The crackdown comes after the embarrasing arrest on February 24, of the former director of the country’s anti-drug police, General Rene Sanabria, who taking into custody in Panama and extradited to the United States on charges of running a drug trafficking ring while in office.
The arrests in Bolivia appear to be part of a concerted effort to fight international perceptions of corruption. Last week, Bolivian President Evo Morales fired his National Police commander General Oscar Nina, replacing him with Colonel Ciro Farfan.
Upon appointing Farfan, Morales told Bolivian press that he was giving him a period of 90 days to perform three tasks: end corruption within the police (especially in the form of bribes), single out police officers with criminal ties, and ultimately to punish them.
This process had already begun. According to the Bolivian newspaper La Opinion, between January and February the government permanently discharged 144 police officers for acts of corruption and ties to drug trafficking. Morales said last week that at least 40 of these police officers are in prison, most for links to drug gangs.
Still, some remain pessimistic about anti-drug operations in the country. Rene Justiano, a former Bolivian drug czar turned opposition figure, told the Wall Street Journal recently that the Morales administration’s drug policy has been misguided ever since the president’s decision to eject the Drug Enforcement Administration (DEA) from its territory in 2008.

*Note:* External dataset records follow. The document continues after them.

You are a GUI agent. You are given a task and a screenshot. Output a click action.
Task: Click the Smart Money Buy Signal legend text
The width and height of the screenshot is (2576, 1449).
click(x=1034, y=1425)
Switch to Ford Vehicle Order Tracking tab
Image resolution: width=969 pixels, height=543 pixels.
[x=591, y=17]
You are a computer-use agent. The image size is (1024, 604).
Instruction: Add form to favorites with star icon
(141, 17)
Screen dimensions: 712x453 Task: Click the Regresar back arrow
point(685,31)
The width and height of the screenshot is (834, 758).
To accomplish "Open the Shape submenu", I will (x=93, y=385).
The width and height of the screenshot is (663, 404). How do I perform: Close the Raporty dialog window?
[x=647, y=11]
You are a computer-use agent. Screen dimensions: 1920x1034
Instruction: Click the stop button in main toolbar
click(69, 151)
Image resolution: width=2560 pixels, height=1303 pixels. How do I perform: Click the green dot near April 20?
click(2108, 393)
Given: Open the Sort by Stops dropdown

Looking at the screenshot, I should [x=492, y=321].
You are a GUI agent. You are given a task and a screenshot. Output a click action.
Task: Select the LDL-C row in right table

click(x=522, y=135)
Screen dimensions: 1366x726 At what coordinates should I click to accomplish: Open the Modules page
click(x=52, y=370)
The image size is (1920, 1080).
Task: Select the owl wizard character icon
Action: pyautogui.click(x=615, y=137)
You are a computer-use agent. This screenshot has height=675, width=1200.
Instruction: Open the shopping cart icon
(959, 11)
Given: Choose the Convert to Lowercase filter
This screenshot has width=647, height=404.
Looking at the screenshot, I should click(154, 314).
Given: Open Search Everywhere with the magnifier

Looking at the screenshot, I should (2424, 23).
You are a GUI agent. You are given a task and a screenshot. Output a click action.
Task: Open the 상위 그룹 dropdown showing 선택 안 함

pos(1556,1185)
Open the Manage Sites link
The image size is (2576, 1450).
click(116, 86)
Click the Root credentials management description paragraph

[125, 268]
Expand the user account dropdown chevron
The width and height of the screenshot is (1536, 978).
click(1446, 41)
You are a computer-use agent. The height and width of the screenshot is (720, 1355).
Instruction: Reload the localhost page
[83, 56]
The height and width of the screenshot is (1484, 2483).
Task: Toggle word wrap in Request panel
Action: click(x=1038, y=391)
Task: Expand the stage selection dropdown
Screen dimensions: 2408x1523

"Controls on the police which were exercised by the DEA have disappeared," said Justiniano. "Police have lost their fear of getting caught."
This allegation is backed by the US State Department’s 2011 International Narcotics Control Strategy Report, which states that incidents of corruption among Special Counter-Narcotics Force (Fuerza Especial de Lucha Contra el Narcotráfico - FELCN) officers have increased since President Morales expelled the DEA.
Morales himself has dismissed this claim, and even insinuated that General Sanabria's arrest in Panama could be part of a U.S. plan to discredit him. In a statement last week, the president said the DEA was merely "an instrument the US uses to blackmail those countries who don't comply with imperialism and capitalism."